Jordan Foley | RHP
Foley was born and raised in The Colony, a suburb of Dallas, and he played baseball at The Colony High School. (The name of the city is literally The Colony.) He was not very highly regarded out of his school — Baseball America (subs. req’d) ranked Foley as the 112th best prospect in Texas for the 2011 draft — and opted to follow through on his commitment to Central Michigan after the Yankees made him their 26th round pick (809th overall).
As a freshman with the Chippewas, Foley had an ugly 8.20 ERA with more walks (34) than strikeouts (25) in 37.1 innings spread across six starts and seven relief appearances. He moved into the rotation full-time as a sophomore and was much better, pitching to a 3.08 ERA with 90 strikeouts and 44 walks in 15 starts and 90.2 innings. After the season, Foley had a 3.00 ERA with 34 strikeouts and ten walks in 27 innings for the Hyannis Harbor Hawks of the Cape Cod League.

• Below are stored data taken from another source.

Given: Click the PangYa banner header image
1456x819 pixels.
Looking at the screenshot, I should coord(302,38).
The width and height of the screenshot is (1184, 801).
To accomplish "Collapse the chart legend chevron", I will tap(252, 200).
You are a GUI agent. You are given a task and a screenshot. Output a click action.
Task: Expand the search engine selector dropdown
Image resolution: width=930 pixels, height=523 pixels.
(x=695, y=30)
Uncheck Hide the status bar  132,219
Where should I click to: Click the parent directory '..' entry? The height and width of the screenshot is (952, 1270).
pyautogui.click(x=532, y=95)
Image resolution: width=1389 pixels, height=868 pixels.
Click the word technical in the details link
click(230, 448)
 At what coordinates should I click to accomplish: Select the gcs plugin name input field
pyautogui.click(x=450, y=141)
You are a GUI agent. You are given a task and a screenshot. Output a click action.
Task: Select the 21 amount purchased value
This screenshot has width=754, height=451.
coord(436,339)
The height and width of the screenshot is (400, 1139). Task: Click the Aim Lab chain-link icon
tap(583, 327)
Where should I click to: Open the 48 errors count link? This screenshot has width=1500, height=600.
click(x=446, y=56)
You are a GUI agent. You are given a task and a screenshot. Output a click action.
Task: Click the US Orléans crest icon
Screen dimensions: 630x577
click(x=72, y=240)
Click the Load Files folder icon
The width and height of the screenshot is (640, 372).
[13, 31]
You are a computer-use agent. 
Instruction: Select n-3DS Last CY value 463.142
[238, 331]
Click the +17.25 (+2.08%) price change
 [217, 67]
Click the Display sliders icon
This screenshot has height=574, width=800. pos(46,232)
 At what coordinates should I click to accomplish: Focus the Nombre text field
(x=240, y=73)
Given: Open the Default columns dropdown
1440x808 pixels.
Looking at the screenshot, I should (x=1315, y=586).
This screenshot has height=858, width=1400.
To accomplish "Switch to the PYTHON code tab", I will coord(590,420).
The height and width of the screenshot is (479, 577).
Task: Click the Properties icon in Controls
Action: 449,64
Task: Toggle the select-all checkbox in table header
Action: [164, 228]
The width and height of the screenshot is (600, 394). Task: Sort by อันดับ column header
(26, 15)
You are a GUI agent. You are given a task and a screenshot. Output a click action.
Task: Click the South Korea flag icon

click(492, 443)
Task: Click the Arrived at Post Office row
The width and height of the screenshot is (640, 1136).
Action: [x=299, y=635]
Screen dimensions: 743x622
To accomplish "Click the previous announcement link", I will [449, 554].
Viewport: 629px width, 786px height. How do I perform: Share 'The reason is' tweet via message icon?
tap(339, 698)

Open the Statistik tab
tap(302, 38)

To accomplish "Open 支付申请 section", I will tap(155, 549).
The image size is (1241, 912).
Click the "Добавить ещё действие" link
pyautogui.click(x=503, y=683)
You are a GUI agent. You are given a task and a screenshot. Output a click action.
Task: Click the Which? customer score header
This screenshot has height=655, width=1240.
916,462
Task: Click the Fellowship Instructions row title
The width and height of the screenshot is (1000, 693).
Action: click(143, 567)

Foley had another strong season as a junior this spring, throwing 97.2 innings across 15 starts with a 3.69 ERA. He struck out 81 and cut his walk total down to 28. Baseball America (no subs. req’d) ranked Foley as the 128th best prospect in the 2014 draft class while Keith Law (subs. req’d) did not rank him among his top 100 draft prospects. The Yankees selected Foley again, this time in the fifth round with the 152nd overall pick. He signed quickly for a straight slot $317,500 bonus.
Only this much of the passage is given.